#### [What the exercise asks]
Your task is to return the data below, word for word.

#### [Listed entries]
************

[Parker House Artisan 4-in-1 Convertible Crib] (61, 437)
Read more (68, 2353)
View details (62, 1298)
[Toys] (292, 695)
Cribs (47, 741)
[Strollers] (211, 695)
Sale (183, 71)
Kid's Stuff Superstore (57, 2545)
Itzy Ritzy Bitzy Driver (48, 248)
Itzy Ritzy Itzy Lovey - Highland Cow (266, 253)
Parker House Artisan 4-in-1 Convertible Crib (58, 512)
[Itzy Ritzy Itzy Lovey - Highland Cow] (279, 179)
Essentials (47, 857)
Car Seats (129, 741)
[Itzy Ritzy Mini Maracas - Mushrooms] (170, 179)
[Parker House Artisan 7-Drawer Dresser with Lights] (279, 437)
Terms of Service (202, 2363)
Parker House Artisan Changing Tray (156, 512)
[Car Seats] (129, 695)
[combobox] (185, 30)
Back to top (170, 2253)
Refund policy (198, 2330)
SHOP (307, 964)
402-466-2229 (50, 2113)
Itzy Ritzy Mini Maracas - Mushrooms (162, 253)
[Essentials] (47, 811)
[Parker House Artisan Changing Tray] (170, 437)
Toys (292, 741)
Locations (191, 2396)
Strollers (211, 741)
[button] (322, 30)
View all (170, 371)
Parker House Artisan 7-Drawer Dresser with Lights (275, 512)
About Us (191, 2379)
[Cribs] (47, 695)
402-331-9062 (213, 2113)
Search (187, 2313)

************

#### [Exercise response]
[Parker House Artisan 4-in-1 Convertible Crib] (61, 437)
Read more (68, 2353)
View details (62, 1298)
[Toys] (292, 695)
Cribs (47, 741)
[Strollers] (211, 695)
Sale (183, 71)
Kid's Stuff Superstore (57, 2545)
Itzy Ritzy Bitzy Driver (48, 248)
Itzy Ritzy Itzy Lovey - Highland Cow (266, 253)
Parker House Artisan 4-in-1 Convertible Crib (58, 512)
[Itzy Ritzy Itzy Lovey - Highland Cow] (279, 179)
Essentials (47, 857)
Car Seats (129, 741)
[Itzy Ritzy Mini Maracas - Mushrooms] (170, 179)
[Parker House Artisan 7-Drawer Dresser with Lights] (279, 437)
Terms of Service (202, 2363)
Parker House Artisan Changing Tray (156, 512)
[Car Seats] (129, 695)
[combobox] (185, 30)
Back to top (170, 2253)
Refund policy (198, 2330)
SHOP (307, 964)
402-466-2229 (50, 2113)
Itzy Ritzy Mini Maracas - Mushrooms (162, 253)
[Essentials] (47, 811)
[Parker House Artisan Changing Tray] (170, 437)
Toys (292, 741)
Locations (191, 2396)
Strollers (211, 741)
[button] (322, 30)
View all (170, 371)
Parker House Artisan 7-Drawer Dresser with Lights (275, 512)
About Us (191, 2379)
[Cribs] (47, 695)
402-331-9062 (213, 2113)
Search (187, 2313)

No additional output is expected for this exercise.